The case is Serafine v. Branaman, 810 F.3d 354 (5th Cir. 2016).
Reply from Mary Lou Serafine to Dr. Mary Gresham and Christine Massey, in response to their comments on this site.
I respect and am grateful for the various people who have posted comments, especially Dr. Gresham, because it takes up one’s time to put up a post and exposes one to dissent. But I agree with Christine Massey. Among a free people there can be no issue of who should or should not give advice, or what one may “call themselves,” even if it is misleading or, as the Court of Appeals implied, an outright lie.
The issue is, rather, who is to decide if it is true or untrue?
Unelected government bureaucrats? Politicians? The American Psychological Association? “Experts”?
Each of these, at heart, is authoritarianism. I concede there are a couple of exceptions: “misleading” when it leads to fraud, other crimes, intellectual property infringements, and slander should be and are prohibited. The list is short.
My complaint is not against psychologists. It is against government.
And government’s award of monopoly status to the psychologists’ lobby.
Psychotherapists give advice, often overtly, and at least implicitly.
The very act of therapy is advice that working with the therapist is good for you. That may be true. But it is certainly opinion and advice.
In the trial of this case, Serafine v. Branaman, and in the many briefs filed by the Texas Attorney General on behalf of the Board of Examiners of Psychologists, the board repeatedly made the argument that I see has been made here on my website: that psychologists do much more than give advice and opinions. What they do is “practice psychology.”
I repeat here the challenge I gave elsewhere: Give the examples of what constitutes the “practice of psychology” upon which the majority of psychologists would agree. They can’t do it. There is no such thing.
In study after study, psychotherapies based upon opposite assumptions about how the mind works all have equal effects, usually not much better than treatments other than licensed psychotherapy. This is not good news for defining a “practice of psychology.” Almost in desperation, at least one research team, led by Norcross, has tried to show that, if psychologists cannot agree on what is good psychotherapy, at least maybe they agree on what is bad psychotherapy, or bad psychology programs, or quackery. No luck. Expert psychologists can’t even agree on what is or is not quackery.
Exception: There was some agreement—though not universal—that methods such as angel therapy and crystals were believed to be “discredited.” (There’s little or no research on angels and crystals, however, to my knowledge. Which is to say, maybe the crystals work.)

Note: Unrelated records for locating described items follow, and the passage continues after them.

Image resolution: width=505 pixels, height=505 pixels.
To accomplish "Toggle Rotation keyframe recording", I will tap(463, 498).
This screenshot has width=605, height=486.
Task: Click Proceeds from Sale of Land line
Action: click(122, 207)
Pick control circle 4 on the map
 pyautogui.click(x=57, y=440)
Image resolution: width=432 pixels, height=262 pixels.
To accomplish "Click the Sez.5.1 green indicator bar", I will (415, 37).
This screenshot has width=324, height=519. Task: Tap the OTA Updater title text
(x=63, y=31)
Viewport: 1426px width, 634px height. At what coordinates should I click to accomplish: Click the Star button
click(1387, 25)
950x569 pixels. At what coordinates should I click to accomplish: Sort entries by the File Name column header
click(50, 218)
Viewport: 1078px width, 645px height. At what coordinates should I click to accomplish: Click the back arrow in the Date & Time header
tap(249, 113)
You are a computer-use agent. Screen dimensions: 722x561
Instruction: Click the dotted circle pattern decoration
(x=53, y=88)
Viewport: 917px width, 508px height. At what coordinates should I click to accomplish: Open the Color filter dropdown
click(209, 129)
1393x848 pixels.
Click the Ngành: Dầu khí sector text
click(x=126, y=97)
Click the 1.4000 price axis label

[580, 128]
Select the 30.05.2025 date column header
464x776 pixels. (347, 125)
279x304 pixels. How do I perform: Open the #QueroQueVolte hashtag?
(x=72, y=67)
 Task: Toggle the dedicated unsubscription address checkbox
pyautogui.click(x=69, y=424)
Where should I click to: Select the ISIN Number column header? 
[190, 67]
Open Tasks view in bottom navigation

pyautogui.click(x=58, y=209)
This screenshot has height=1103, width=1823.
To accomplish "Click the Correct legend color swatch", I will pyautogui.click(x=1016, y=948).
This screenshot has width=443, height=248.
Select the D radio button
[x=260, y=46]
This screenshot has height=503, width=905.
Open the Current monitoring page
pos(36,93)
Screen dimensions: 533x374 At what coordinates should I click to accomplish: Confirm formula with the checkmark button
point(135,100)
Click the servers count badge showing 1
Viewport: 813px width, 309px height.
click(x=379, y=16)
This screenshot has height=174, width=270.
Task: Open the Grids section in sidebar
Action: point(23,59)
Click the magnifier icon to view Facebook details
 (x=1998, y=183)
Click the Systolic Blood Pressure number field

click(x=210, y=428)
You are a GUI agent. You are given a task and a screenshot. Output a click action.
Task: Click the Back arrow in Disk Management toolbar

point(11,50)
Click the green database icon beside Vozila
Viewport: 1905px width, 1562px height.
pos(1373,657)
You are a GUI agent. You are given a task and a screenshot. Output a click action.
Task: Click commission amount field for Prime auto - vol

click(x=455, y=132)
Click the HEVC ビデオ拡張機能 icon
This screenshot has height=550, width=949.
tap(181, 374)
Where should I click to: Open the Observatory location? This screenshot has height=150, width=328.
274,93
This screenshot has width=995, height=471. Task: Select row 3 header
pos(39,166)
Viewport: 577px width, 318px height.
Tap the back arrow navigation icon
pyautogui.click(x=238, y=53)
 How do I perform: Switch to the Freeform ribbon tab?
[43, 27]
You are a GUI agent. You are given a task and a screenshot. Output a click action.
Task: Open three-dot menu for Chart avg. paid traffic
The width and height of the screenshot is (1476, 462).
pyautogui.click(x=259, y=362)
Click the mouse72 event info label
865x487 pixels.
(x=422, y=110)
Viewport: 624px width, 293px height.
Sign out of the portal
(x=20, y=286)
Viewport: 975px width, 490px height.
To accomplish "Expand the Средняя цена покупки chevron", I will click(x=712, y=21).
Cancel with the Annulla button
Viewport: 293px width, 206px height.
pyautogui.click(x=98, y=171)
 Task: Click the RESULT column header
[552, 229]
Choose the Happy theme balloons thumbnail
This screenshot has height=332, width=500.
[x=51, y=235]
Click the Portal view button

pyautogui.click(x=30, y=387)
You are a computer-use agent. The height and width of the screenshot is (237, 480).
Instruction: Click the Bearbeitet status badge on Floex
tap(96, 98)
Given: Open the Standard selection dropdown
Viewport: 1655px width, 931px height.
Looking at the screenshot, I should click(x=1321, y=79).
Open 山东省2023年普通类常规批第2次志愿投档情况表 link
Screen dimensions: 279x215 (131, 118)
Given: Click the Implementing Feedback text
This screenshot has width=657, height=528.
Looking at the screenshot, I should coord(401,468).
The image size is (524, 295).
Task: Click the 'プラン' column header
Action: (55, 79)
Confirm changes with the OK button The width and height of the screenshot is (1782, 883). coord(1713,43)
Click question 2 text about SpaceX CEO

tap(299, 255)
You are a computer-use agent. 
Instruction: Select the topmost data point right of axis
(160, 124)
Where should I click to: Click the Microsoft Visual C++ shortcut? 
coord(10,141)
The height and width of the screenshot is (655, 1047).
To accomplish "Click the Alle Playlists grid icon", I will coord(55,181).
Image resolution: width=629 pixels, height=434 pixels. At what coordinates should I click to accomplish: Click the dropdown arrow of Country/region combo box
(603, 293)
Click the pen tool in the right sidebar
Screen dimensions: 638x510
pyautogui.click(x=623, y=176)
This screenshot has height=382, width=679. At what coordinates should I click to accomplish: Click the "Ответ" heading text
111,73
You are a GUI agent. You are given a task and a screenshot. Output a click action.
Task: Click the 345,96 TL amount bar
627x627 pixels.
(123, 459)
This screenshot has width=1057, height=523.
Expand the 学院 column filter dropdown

Worse, opinions of quackery were significantly correlated with—let me say it—one, gender; and two, the school of thought of the psychologist. This is very bad news for the claim that this is a profession based upon a body of knowledge that should be awarded a government monopoly. A purported profession that wants a license to prevent the rest of the citizenry from “practicing psychology” with a broad and vague definition, when they themselves cannot distinguish what they do from absolute quackery, does not warrant a license.
Again, after four years of litigation, the Texas psychology board and its trial expert could not come up with a single method that defines the “practice of psychology.” Reason: There is none. My challenge is still open.